Text provided.
--- --- ---

Hang in there! You can do this!

Mrs. B, a very peculiar person said...

Dearest Lisa,

I sympathize with your torrent of emotions ... I struggle with the same ones every time our "big" boys come home and then go back to their own adult lives.

On another note ... your son is jaw dropping handsome and well educated ... Oh! How I know you are a proud mom.

Blessings,
Mrs.B

Kathy Felsted Usher said...

This means you did your job well. They grow up and strike out on their own- perfect. Now you have room for new adventures. I used to be resistant to change until I started thinking differently. Yes, I want everything to stay the way it is and never change but when it does, well, you get to experience something else and see what you can do with it. You deserve a bit of time to be sorta sad and you have all your great blogging buddies to listen to you, good or bad. I hope he finds a job real soon!

Tete said...

You need to look at things a bit differently...like the dead tree, it might no longer be alive where you can see it, but it is still strong enough to support other life. Broken limbs come off to make the tree stronger in the really big storms. College kid done with school, but not with life. End of a chapter, but not the book.
What would happen if I threw you into a lake and you didn't move? You would go under, pretty darn quick, so you had better start moving something to stay up. While you're sitting there, you might want to look around for the shore, cause you can only tread water for so long. Keep moving forward. There are better things coming and you would never know their joy if you sit your butt on a stump and hollered about how you don't want to change.
There is one thing I do know. Life changes all the time, with or without you. You can either waste time fighting it or you can embrace all the good things that happen with each new step. And with each new step that takes you away from something, it also brings you closer to something you never knew you couldn't live without. ;) Now get your big girl panties on and turn that page!

--- --- ---

Required tasks.
[A] In the comments, answer these:
(i) Who is the letter signed "Mrs.B" addressed to?
(ii) What does Kathy Felsted Usher hope he finds real soon?
(iii) According to Tete, what is the college kid done with, and what is he not done with?
[B] Switch "handsome" to "charming" and write out the comments between "I sympathize with" and "Felsted Usher said...", inclusive.

Data shown.
--- --- ---

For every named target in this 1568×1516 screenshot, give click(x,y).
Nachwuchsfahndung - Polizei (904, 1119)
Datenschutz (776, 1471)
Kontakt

--- --- ---

The solutions.
[A]
(i) Lisa
(ii) A job
(iii) Done with school, but not with life

[B]
I sympathize with your torrent of emotions ... I struggle with the same ones every time our "big" boys come home and then go back to their own adult lives.

On another note ... your son is jaw dropping charming and well educated ... Oh! How I know you are a proud mom.

Blessings,
Mrs.B

Kathy Felsted Usher said...